_Problems to solve:_
- a) Reproduce the passage of the notes on Access database design from "Basic concept: To" to "that is wrong.".
- b) Render this sentence from the notes on Access database design into Spanish: "Once you have your tables normalized, some data relationships will show up more or less naturally."
- c) State whether each statement agrees with the notes on Access database design, answering yes or no and quoting the deciding words: (i) An invoice with its line items is described as a parent/child relationship. (ii) The foreign key is placed in a field of the independent table. (iii) When code built for the business does not work right, the business is the one that is wrong.

Basic concept: Everything you know about your subject matter goes into your Access app file. Tables hold raw data. Sometimes two tables can relate to each other. Reading hint: Primary Key and Foreign Key. Significance: Some elements of your app will be free-standing or independent entities. Others will depend on those independent entities. Simple case in point: An invoice with multiple line-items is an independent item (the invoice) with dependent items (the line items of the invoice.) This is a parent/child relationship. Reading hint: Parent/child relationship. You typically implement relationships thus: For every new entry in a dependent table that is to be related to a particular independent entry, you copy the prime key to a field in the dependent table that becomes the Foreign Key. What Access then does is it looks at your defined relationships to note that you said a relationship occurs when dependent records' foreign keys match up with independent records' prime keys.

Basic concept: To keep your data properly organized so that you have tables broken out by purity of content or purpose, you need to study how to keep the independent items and dependent items separate from each other. Reading hint: Database Normalization. (See later note on this one.) Once you have your tables normalized, some data relationships will show up more or less naturally. Some will be obvious, like the invoice/line-item example. Some will be a bit more obscure. You are building a data model of your real-world process when you lay out your tables, queries, macros, and other elements. Just remember to never let the "tail wag the dog." If you build code to do something that should relate to your business but it doesn't work right, your business is not the one that is wrong.

_Information shown:_
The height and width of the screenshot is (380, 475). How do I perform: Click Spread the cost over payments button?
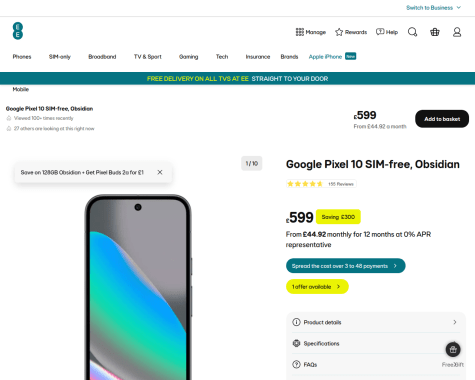point(345,266)
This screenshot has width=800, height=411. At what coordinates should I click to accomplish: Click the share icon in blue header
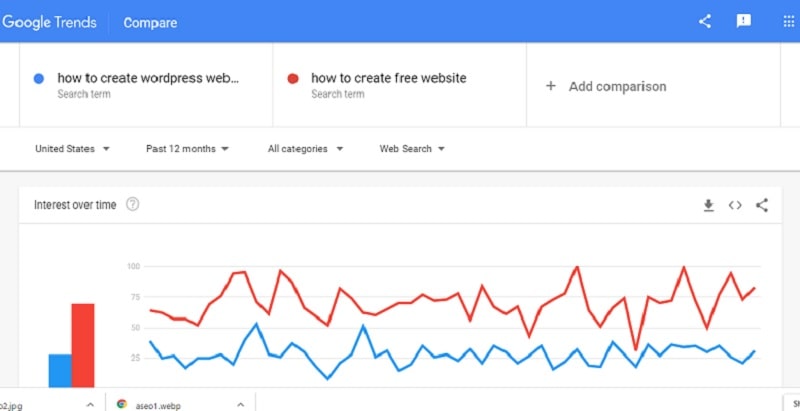coord(705,21)
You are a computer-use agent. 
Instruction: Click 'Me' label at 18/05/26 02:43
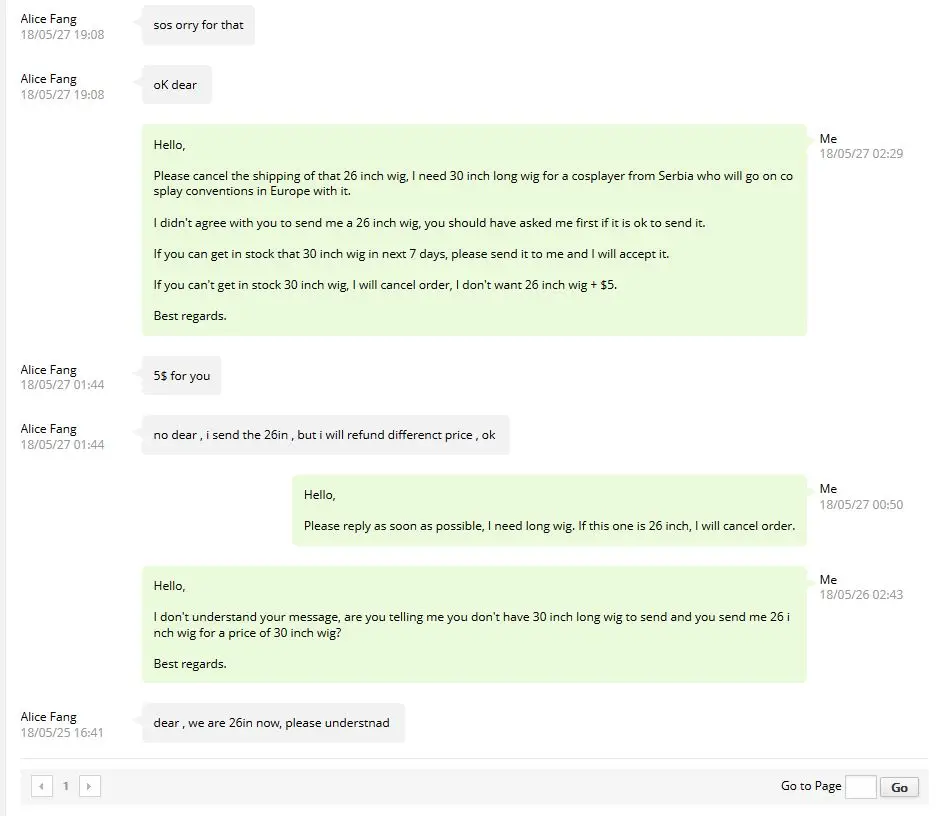click(828, 579)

_Set of answers:_
- a)
Basic concept: To keep your data properly organized so that you have tables broken out by purity of content or purpose, you need to study how to keep the independent items and dependent items separate from each other. Reading hint: Database Normalization. (See later note on this one.) Once you have your tables normalized, some data relationships will show up more or less naturally. Some will be obvious, like the invoice/line-item example. Some will be a bit more obscure. You are building a data model of your real-world process when you lay out your tables, queries, macros, and other elements. Just remember to never let the "tail wag the dog." If you build code to do something that should relate to your business but it doesn't work right, your business is not the one that is wrong.

- b) Una vez que tenga sus tablas normalizadas, algunas relaciones de datos aparecerán de forma más o menos natural.

- c)
(i) Yes: "An invoice with multiple line-items is an independent item (the invoice) with dependent items (the line items of the invoice.) This is a parent/child relationship."
(ii) No: "you copy the prime key to a field in the dependent table that becomes the Foreign Key."
(iii) No: "your business is not the one that is wrong."